L’ouvrage propose aussi une autre lecture du second XXe siècle : la crise du canal de Suez, les relations avec De Gaulle ou encore l’Ostpolitik sont ainsi analysées au prisme de l’OTAN. Le lecteur appréciera toute la subtilité de Sten Rynning quand il retrace la crainte russe de voir l’Europe de l’Est rejoindre l’OTAN au lendemain de la guerre froide, alors que les États-Unis espèrent voir Moscou suivre le modèle allemand d’après 1945. L’auteur relève notamment que les présidents Bush et Clinton n’ont pas assez pris en compte la Russie dans leur système géopolitique. Dans le même temps, Evgueni Primakov, alors ministre des Affaires étrangères russe, forgeait la doctrine éponyme dont l’un des trois piliers était un droit de regard russe sur les anciens pays soviétiques. Une partie des cadres politiques russes sont encore sincèrement convaincus d’avoir reçu de Washington la garantie que l’OTAN ne s’étendrait pas vers l’est.
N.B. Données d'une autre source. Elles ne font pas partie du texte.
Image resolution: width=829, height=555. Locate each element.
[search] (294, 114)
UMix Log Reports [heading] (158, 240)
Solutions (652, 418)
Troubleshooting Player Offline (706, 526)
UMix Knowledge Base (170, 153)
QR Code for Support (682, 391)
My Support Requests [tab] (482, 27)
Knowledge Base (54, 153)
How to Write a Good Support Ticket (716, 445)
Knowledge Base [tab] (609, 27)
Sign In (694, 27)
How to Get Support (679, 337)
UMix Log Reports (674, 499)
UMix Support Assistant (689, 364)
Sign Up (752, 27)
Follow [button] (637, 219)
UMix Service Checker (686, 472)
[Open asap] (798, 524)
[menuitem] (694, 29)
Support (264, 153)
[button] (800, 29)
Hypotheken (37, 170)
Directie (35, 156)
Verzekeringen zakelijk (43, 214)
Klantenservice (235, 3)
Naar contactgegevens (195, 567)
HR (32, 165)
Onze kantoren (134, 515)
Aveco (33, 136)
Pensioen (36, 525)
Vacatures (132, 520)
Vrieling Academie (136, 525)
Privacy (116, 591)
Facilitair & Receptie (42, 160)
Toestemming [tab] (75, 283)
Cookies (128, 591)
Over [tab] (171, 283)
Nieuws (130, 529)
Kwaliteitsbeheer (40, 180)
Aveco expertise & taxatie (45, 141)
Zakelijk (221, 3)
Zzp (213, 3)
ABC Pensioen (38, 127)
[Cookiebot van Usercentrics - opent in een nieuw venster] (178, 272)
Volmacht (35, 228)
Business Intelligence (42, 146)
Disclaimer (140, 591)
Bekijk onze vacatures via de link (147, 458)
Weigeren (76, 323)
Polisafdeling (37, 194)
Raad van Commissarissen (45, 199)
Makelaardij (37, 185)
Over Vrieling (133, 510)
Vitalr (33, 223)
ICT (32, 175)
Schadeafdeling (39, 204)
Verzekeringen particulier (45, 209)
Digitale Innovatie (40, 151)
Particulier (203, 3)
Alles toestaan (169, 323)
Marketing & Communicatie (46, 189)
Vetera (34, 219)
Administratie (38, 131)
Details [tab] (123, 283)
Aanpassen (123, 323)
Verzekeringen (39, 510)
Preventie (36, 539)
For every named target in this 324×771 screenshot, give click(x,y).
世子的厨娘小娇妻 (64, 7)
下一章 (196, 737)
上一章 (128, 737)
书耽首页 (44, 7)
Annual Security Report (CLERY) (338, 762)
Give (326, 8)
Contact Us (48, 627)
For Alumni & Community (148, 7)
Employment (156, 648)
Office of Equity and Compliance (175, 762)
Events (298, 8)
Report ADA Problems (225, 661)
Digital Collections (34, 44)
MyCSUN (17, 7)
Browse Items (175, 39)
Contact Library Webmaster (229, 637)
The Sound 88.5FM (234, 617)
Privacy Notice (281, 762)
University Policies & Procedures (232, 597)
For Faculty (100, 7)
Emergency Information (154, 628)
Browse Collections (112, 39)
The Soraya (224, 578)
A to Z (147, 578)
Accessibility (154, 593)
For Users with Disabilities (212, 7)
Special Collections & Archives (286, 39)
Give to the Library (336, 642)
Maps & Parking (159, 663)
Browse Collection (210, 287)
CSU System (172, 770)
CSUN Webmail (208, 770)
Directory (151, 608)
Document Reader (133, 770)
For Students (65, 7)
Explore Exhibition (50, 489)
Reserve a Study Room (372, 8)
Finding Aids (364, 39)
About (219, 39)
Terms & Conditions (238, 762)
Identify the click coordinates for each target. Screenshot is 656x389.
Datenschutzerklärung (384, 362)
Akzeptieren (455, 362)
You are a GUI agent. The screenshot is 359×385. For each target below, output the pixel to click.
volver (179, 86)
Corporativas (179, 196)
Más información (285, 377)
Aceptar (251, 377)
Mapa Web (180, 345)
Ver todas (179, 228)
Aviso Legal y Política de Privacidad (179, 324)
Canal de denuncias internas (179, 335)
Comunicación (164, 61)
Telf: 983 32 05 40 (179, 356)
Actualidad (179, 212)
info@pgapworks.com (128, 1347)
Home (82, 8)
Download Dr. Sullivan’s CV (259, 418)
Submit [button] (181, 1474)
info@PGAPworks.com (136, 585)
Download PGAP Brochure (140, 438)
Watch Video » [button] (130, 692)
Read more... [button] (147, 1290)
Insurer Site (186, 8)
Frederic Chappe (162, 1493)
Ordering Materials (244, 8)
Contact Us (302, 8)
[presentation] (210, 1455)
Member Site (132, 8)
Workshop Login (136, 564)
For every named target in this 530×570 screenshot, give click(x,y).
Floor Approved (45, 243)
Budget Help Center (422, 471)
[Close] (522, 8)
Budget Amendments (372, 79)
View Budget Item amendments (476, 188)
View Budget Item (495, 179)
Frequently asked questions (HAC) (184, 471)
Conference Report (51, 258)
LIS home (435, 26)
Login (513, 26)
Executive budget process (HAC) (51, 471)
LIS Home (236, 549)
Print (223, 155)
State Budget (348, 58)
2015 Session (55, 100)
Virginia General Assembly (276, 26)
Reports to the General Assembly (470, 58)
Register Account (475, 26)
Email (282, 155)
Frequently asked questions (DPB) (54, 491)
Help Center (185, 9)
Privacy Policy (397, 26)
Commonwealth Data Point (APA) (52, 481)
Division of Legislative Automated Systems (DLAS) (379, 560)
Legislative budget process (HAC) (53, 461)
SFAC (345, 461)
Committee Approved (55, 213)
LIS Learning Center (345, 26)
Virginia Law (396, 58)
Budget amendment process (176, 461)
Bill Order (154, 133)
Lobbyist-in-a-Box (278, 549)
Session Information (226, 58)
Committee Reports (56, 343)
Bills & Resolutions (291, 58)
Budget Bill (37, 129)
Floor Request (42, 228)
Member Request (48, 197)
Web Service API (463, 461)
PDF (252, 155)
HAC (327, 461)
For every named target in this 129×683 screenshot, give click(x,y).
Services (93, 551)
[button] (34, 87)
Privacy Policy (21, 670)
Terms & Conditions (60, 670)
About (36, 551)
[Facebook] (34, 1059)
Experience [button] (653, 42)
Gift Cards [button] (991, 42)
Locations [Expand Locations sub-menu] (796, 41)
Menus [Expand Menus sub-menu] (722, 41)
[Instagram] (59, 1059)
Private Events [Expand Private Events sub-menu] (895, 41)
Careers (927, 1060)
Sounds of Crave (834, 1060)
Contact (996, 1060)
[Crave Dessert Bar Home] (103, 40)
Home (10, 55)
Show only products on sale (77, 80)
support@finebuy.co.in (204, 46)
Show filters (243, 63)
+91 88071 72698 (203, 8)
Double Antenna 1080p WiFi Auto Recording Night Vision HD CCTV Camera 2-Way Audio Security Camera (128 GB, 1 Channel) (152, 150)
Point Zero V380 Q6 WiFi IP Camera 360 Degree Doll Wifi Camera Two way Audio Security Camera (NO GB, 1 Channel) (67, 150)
Le dernier chapitre s’inscrit dans l’actualité, l’auteur y soulignant la volonté, et la capacité, de l’OTAN à répondre à Poutine. L’OTAN vit à nouveau un moment décisif et deux chemins s’offrent à elle. Soit elle se tourne davantage vers une Chine de plus en plus audacieuse, soit elle poursuit son approfondissement en Europe tout en repensant l’équilibre entre l’engagement de Washington et celui des Européens. Si Sten Rynning plaide pour cette dernière option, la réponse se trouve probablement entre les deux, du fait des « effets de bord » (Thomas Gomart) connectant les champs de confrontation.